En 2020, l’OAQ conserve la catégorie Mise en valeur du patrimoine mais la divise en deux sous-groupes qui évoquent la distinction binaire ayant disparu depuis cinq ans : « conservation / restauration » et « conversion / expansion ». En associant ces mentions sous une même catégorie, l’organisme prend acte de la nécessaire conjonction des valeurs patrimoniales de remémoration et de contemporanéité. Si elles distinguent toujours des pratiques du projet dissemblables, elles accordent à toutes le qualificatif de « patrimonial ». Ce faisant, elles se rapprochent ainsi de la catégorisation proposée par Opération Patrimoine Montréal (anciennement Opération Patrimoine Architectural) qui ne récompense pas des œuvres en les catégorisant, mais récompense des pratiques comme le montrent les verbes d’action dans les intitulés des prix : « prendre soin », « redonner vie », « savoir-faire », « faire connaitre » et « agir ensemble » (3).

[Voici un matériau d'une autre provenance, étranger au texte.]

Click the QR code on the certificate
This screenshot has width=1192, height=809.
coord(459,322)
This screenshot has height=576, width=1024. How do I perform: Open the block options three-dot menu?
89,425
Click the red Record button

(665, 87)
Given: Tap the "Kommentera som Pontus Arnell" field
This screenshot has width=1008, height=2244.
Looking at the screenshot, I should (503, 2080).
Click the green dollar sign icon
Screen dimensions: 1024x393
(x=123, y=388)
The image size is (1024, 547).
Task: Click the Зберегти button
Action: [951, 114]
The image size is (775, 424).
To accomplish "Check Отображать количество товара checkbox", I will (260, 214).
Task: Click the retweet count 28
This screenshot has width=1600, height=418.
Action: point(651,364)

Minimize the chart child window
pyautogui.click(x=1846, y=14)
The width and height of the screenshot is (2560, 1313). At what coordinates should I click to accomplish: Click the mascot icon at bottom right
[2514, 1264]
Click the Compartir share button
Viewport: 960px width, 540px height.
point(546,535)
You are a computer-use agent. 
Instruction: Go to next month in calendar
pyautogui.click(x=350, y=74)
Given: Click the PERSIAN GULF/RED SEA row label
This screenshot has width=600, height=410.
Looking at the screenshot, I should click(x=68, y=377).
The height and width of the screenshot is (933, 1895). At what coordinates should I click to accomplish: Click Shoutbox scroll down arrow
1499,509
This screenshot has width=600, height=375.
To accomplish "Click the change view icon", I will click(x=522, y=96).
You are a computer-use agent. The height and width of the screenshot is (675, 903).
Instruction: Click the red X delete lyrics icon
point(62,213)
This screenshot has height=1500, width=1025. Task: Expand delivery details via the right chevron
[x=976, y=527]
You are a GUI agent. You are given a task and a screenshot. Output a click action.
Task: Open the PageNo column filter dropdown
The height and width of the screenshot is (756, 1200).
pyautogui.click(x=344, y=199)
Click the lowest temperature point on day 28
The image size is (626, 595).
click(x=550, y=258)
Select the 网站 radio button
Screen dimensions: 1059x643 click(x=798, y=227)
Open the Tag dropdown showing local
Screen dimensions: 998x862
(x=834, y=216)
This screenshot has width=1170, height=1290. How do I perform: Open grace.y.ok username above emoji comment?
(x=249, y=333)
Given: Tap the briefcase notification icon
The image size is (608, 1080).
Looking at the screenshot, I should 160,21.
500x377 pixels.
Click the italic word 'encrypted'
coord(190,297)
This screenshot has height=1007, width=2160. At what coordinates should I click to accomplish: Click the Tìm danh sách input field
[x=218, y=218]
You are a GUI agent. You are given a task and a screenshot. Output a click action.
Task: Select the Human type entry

La fluctuation des mentions patrimoniales des prix que nous observons sur le cas des prix de l’Ordre des Architectes du Québec n’est que l’indice d’une problématique disciplinaire plus vaste : celle de la définition du patrimoine et de sa portée au sein du champ disciplinaire architectural. Si les pratiques de conservation et de restauration – voire d’extension ou de recyclage – sont aussi anciennes que la discipline, il est naturel que des vecteurs de normes représentant la profession les identifient et récompensent les productions contemporaines qu’ils jugent exemplaires. Néanmoins, il appert que certaines de ces productions n’ont absolument rien en commun, à l’image des éléments que l’on appelle « jeu » qu’observait Wittgenstein. Dès lors, en forçant leur inscription au sein d’un même taxon, ces prix participent à obscurcir une définition du patrimoine déjà protéiforme bien davantage qu’à l’éclairer comme ils pourraient le suggérer au premier abord.

  • (1) Marjorie Perloff, Wittgenstein’s ladder: poetic language and the strangeness of the ordinary (Chicago (Ill.) ; University of Chicago Press, 1996). p. 60
  • (2) Aloïs Riegl, Le culte moderne des monuments : son essence et sa genèse (Paris : Editions du Seuil, 1984).